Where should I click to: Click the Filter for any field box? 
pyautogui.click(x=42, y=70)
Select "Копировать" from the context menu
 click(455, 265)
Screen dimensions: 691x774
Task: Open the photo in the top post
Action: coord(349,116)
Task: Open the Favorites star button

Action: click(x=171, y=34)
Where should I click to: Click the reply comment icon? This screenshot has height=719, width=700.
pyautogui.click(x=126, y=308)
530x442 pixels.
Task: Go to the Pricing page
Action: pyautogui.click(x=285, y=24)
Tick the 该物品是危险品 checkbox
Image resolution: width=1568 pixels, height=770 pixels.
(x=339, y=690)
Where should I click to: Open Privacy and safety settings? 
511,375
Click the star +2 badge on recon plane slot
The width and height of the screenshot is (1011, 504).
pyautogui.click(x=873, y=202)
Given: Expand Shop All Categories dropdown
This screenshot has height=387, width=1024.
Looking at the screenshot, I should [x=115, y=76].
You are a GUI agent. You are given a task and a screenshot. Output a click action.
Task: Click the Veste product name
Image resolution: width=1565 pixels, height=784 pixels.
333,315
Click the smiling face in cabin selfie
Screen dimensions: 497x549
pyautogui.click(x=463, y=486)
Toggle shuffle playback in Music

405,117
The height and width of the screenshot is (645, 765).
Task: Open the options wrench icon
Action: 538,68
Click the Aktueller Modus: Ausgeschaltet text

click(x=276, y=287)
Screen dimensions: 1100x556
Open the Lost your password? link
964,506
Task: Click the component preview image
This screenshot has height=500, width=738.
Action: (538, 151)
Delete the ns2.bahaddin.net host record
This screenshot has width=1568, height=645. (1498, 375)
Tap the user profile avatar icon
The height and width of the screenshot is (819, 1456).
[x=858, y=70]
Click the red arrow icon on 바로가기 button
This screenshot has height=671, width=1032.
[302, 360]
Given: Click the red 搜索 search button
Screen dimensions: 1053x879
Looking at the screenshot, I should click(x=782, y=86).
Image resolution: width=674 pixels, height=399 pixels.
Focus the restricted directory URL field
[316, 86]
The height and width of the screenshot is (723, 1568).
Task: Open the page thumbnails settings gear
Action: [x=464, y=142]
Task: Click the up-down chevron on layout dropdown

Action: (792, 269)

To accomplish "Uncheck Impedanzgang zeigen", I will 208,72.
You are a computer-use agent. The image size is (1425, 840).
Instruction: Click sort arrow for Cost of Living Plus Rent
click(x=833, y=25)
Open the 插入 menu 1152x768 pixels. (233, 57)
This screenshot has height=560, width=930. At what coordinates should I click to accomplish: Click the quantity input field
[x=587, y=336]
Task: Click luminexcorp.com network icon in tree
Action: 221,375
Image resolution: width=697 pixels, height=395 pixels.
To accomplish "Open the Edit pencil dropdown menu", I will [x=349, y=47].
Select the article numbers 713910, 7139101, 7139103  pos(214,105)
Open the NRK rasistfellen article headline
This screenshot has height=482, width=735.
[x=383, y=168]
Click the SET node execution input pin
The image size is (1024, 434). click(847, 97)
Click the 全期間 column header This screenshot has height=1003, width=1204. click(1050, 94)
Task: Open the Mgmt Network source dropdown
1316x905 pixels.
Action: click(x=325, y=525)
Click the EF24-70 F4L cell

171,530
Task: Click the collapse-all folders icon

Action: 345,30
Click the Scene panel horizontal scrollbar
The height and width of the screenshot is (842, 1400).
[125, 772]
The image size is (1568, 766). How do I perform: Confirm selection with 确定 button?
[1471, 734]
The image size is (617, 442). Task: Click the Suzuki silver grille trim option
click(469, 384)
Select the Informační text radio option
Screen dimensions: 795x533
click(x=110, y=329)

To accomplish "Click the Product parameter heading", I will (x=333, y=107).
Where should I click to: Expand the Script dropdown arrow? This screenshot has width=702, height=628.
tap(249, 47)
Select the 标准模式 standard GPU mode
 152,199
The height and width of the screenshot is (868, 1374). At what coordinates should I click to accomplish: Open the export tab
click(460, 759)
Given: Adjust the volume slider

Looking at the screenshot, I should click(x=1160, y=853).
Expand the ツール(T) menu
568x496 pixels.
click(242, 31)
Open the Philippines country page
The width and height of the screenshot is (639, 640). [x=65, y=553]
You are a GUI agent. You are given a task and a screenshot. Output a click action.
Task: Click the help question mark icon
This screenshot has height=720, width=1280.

════════

> Aim of the exercise:
Repeat the lines of the data above verbatim, starting at the line containing "I will 208,72." and ending at the line containing "Open the 插入 menu 1152x768 pixels. (233, 57)", including both of those lines.

> The completed task:
To accomplish "Uncheck Impedanzgang zeigen", I will 208,72.
You are a computer-use agent. The image size is (1425, 840).
Instruction: Click sort arrow for Cost of Living Plus Rent
click(x=833, y=25)
Open the 插入 menu 1152x768 pixels. (233, 57)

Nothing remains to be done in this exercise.